> _Work to be completed_
The records below are to be duplicated character for character.

=-=-=

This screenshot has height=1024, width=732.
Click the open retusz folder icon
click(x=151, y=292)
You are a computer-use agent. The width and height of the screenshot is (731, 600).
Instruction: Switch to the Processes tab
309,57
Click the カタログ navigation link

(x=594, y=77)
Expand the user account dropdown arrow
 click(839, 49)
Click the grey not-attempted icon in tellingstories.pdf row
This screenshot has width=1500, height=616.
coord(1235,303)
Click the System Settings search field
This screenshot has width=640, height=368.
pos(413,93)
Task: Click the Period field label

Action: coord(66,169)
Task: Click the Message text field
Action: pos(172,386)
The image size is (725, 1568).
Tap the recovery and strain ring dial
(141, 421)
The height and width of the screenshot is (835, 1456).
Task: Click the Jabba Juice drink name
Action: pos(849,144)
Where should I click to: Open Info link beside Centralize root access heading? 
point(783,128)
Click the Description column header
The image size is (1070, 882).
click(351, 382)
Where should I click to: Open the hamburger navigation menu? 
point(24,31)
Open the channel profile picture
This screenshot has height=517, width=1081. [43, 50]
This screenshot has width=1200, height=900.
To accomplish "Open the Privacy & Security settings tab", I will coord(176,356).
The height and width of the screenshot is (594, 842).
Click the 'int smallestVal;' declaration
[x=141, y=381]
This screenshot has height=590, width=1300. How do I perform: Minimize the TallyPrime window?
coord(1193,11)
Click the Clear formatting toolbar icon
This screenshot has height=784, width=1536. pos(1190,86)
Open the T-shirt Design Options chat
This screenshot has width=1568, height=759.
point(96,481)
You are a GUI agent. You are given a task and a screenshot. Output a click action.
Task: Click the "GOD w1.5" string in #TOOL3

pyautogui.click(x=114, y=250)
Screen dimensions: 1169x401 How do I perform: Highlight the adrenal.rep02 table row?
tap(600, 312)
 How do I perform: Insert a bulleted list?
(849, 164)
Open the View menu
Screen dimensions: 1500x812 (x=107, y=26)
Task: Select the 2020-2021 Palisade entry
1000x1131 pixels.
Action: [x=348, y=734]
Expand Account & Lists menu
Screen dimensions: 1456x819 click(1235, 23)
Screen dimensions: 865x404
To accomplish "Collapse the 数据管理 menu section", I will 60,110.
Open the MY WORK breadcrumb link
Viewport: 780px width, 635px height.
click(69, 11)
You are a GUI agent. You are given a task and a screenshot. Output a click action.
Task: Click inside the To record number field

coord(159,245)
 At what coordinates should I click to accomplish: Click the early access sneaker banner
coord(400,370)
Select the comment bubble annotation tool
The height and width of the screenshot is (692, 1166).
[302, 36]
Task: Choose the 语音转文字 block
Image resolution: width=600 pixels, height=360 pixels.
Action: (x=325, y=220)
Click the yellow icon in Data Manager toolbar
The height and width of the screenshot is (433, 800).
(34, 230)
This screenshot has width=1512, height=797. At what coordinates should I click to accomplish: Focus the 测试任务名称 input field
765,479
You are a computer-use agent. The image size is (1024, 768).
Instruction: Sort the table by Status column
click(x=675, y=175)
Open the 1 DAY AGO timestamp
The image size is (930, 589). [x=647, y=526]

=-=-=

> _Exercise solution_
This screenshot has height=1024, width=732.
Click the open retusz folder icon
click(x=151, y=292)
You are a computer-use agent. The width and height of the screenshot is (731, 600).
Instruction: Switch to the Processes tab
309,57
Click the カタログ navigation link

(x=594, y=77)
Expand the user account dropdown arrow
 click(839, 49)
Click the grey not-attempted icon in tellingstories.pdf row
This screenshot has width=1500, height=616.
coord(1235,303)
Click the System Settings search field
This screenshot has width=640, height=368.
pos(413,93)
Task: Click the Period field label

Action: coord(66,169)
Task: Click the Message text field
Action: pos(172,386)
The image size is (725, 1568).
Tap the recovery and strain ring dial
(141, 421)
The height and width of the screenshot is (835, 1456).
Task: Click the Jabba Juice drink name
Action: pos(849,144)
Where should I click to: Open Info link beside Centralize root access heading? 
point(783,128)
Click the Description column header
The image size is (1070, 882).
click(351, 382)
Where should I click to: Open the hamburger navigation menu? 
point(24,31)
Open the channel profile picture
This screenshot has height=517, width=1081. [43, 50]
This screenshot has width=1200, height=900.
To accomplish "Open the Privacy & Security settings tab", I will coord(176,356).
The height and width of the screenshot is (594, 842).
Click the 'int smallestVal;' declaration
[x=141, y=381]
This screenshot has height=590, width=1300. How do I perform: Minimize the TallyPrime window?
coord(1193,11)
Click the Clear formatting toolbar icon
This screenshot has height=784, width=1536. pos(1190,86)
Open the T-shirt Design Options chat
This screenshot has width=1568, height=759.
point(96,481)
You are a GUI agent. You are given a task and a screenshot. Output a click action.
Task: Click the "GOD w1.5" string in #TOOL3

pyautogui.click(x=114, y=250)
Screen dimensions: 1169x401 How do I perform: Highlight the adrenal.rep02 table row?
tap(600, 312)
 How do I perform: Insert a bulleted list?
(849, 164)
Open the View menu
Screen dimensions: 1500x812 (x=107, y=26)
Task: Select the 2020-2021 Palisade entry
1000x1131 pixels.
Action: [x=348, y=734]
Expand Account & Lists menu
Screen dimensions: 1456x819 click(1235, 23)
Screen dimensions: 865x404
To accomplish "Collapse the 数据管理 menu section", I will 60,110.
Open the MY WORK breadcrumb link
Viewport: 780px width, 635px height.
click(69, 11)
You are a GUI agent. You are given a task and a screenshot. Output a click action.
Task: Click inside the To record number field

coord(159,245)
 At what coordinates should I click to accomplish: Click the early access sneaker banner
coord(400,370)
Select the comment bubble annotation tool
The height and width of the screenshot is (692, 1166).
[302, 36]
Task: Choose the 语音转文字 block
Image resolution: width=600 pixels, height=360 pixels.
Action: (x=325, y=220)
Click the yellow icon in Data Manager toolbar
The height and width of the screenshot is (433, 800).
(34, 230)
This screenshot has width=1512, height=797. At what coordinates should I click to accomplish: Focus the 测试任务名称 input field
765,479
You are a computer-use agent. The image size is (1024, 768).
Instruction: Sort the table by Status column
click(x=675, y=175)
Open the 1 DAY AGO timestamp
The image size is (930, 589). [x=647, y=526]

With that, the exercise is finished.